Julio Cortázar
"El Hijo del Vampiro"
Probablemente todos los fantasmas sabían
que Duggu Van era un vampiro. No le tenían miedo pero le dejaban paso cuando él
salía de su tumba a la hora precisa de medianoche y entraba al antiguo castillo
en procura de su alimento favorito. El rostro de Duggu Van no era agradable. La
mucha sangre bebida desde su muerte aparente —en el año 1060, a manos de un niño,
nuevo David armado de una honda-puñal— había infiltrado en su opaca piel la
coloración blanda de las maderas que han estado mucho tiempo debajo del agua.
Lo único vivo, en esa cara, eran los ojos. ojos fijos en la figura de Lady
Vanda, dormida como un bebé en el lecho que no conocía más que su liviano
cuerpo. Duggu Van caminaba sin hacer ruido. La mezcla de vida y muerte que
informaba su corazón se resolvía en cualidades inhumanas. Vestido de azul
oscuro, acompañado siempre por un silencioso séquito de perfumes rancios, el
vampiro paseaba por las galerías del castillo buscando vivos depósitos de
sangre. La industria frigorífica lo hubiera indignado. Lady Vanda, dormida, con
una mano ante los ojos como en una premonición de peligro, semejaba un bibelot
repentinamente tibio. y también un césped propicio, o una cariátide.
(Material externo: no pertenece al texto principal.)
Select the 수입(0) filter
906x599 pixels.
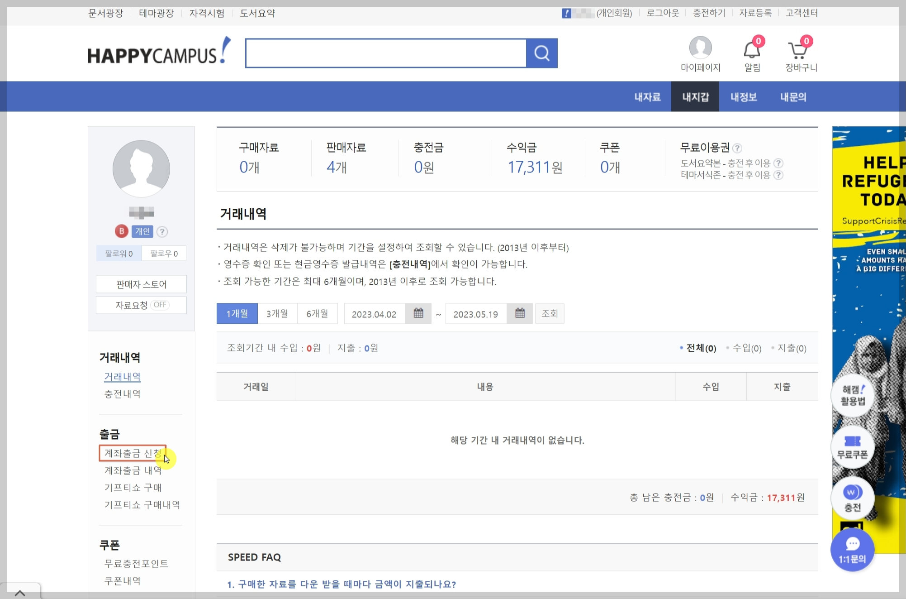(747, 348)
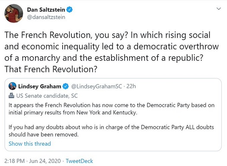Open Lindsey Graham's small avatar
This screenshot has width=227, height=166.
(12, 86)
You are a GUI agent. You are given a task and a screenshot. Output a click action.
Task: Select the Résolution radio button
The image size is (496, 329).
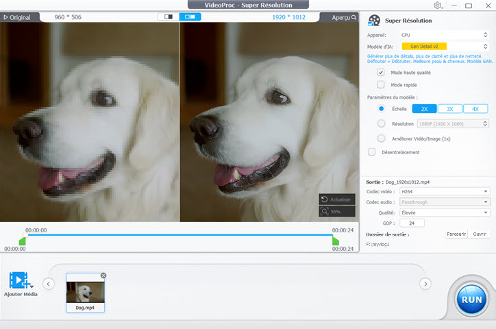tap(382, 124)
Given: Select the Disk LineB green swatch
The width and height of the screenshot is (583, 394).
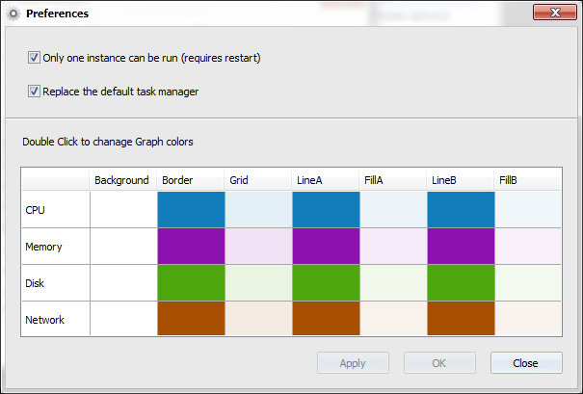Looking at the screenshot, I should pos(461,283).
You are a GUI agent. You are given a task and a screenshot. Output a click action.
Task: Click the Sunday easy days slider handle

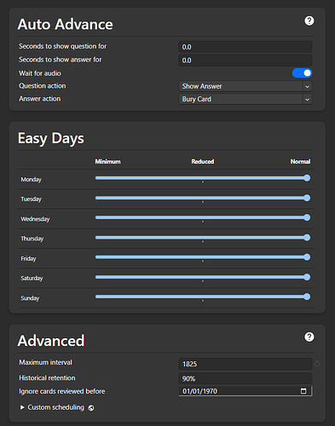[x=307, y=296]
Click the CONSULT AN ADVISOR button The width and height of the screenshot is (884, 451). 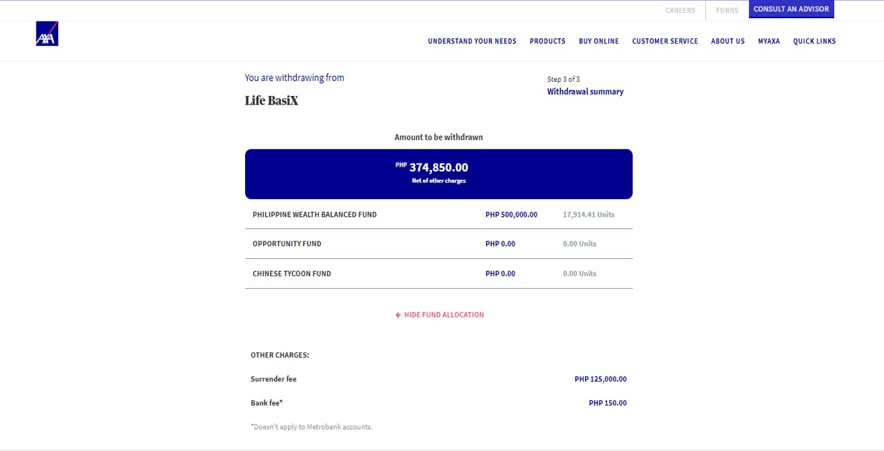coord(791,9)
Loable costumbre en Duggu Van era la de no pensar nunca antes de la acción. En la estancia y junto al lecho, desnudando con levísima carcomida mano el cuerpo de la rítmica escultura, la sed de sangre principió a ceder.
Que los vampiros se enamoren es cosa que en la leyenda permanece oculta. Si él lo hubiese meditado, su condición tradicional lo habría detenido quizá al borde del amor, limitándolo a la sangre higiénica y vital. Mas Lady Vanda no era para él una mera víctima destinada a una serie de colaciones. La belleza irrumpía de su figura ausente, batallando, en el justo medio del espacio que separaba ambos cuerpos, con el hambre. Sin tiempo de sentirse perplejo ingresó Duggu Van al amor con voracidad estrepitosa. El atroz despertar de Lady Vanda se retrasó en un segundo a sus posibilidades de defensa. y el falso sueño del desmayo hubo de entregarla, blanca luz en la noche, al amante.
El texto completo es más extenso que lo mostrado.